=== Section Start ===
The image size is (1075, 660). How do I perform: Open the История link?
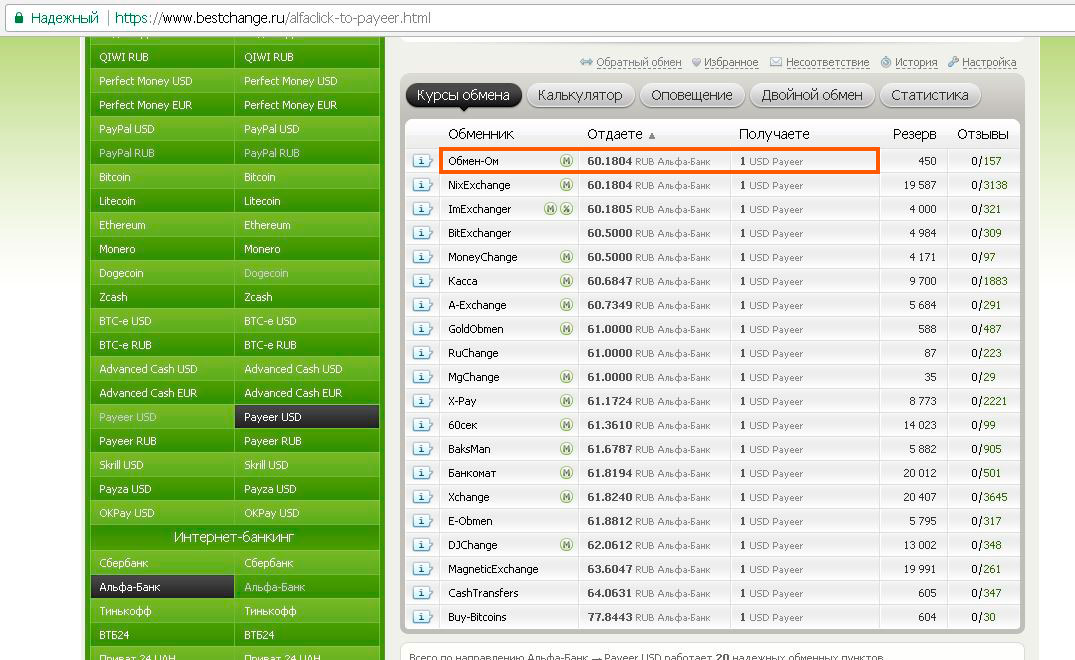coord(915,62)
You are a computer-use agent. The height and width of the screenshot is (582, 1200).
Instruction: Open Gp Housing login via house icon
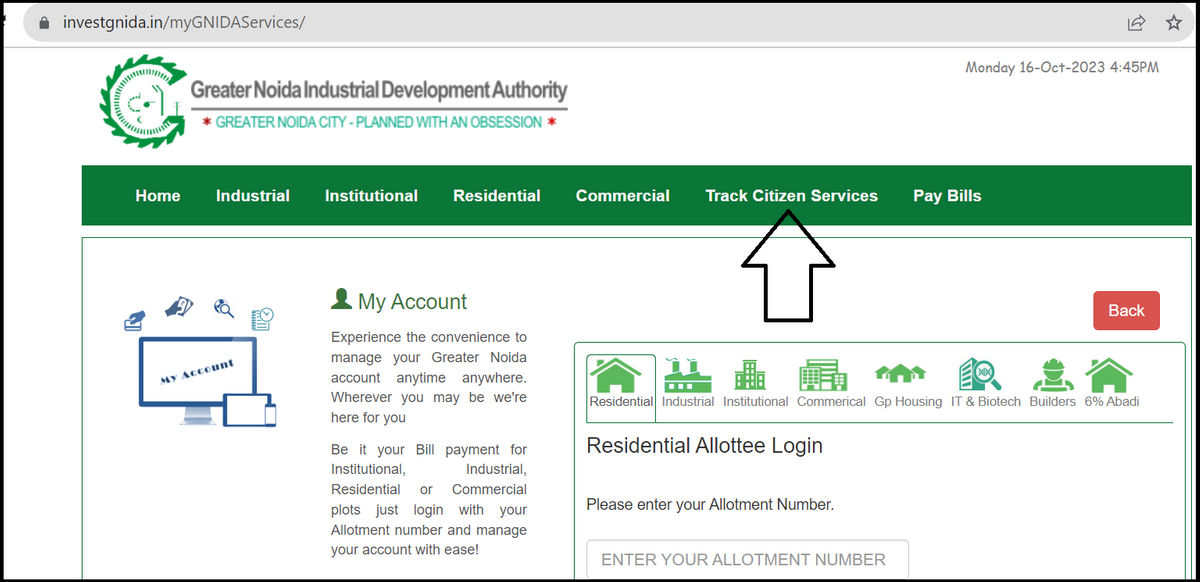click(x=900, y=375)
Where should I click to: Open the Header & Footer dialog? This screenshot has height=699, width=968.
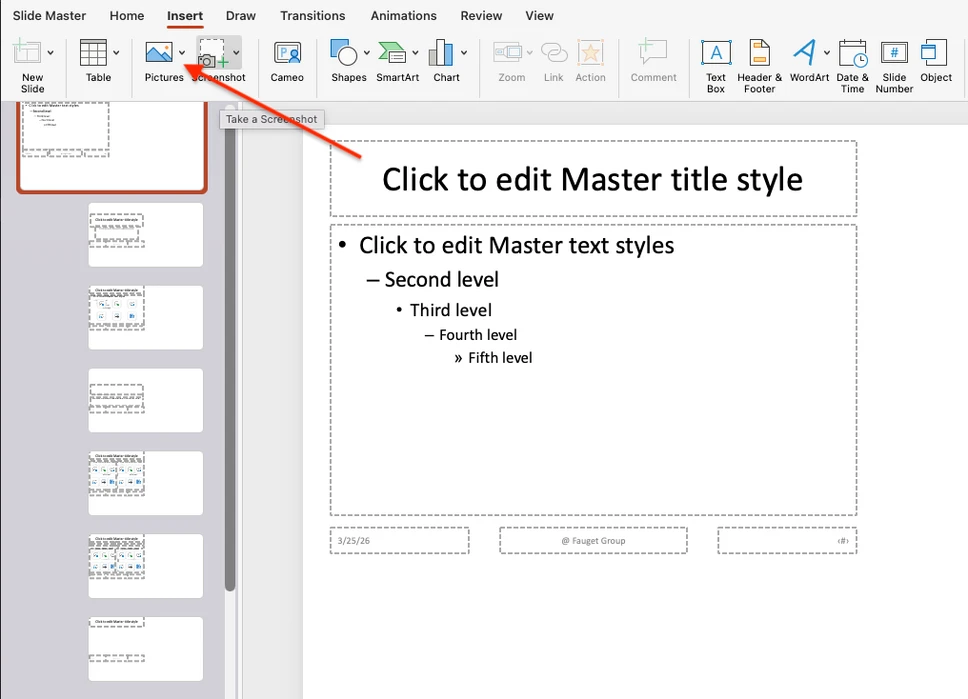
=== Section End ===
== Task brief ==
Each line from the material above that mentions the word "height" needs to be copied.

== Output for this task ==
You are a computer-use agent. The height and width of the screenshot is (582, 1200).
Where should I click to: Open the Header & Footer dialog? This screenshot has height=699, width=968.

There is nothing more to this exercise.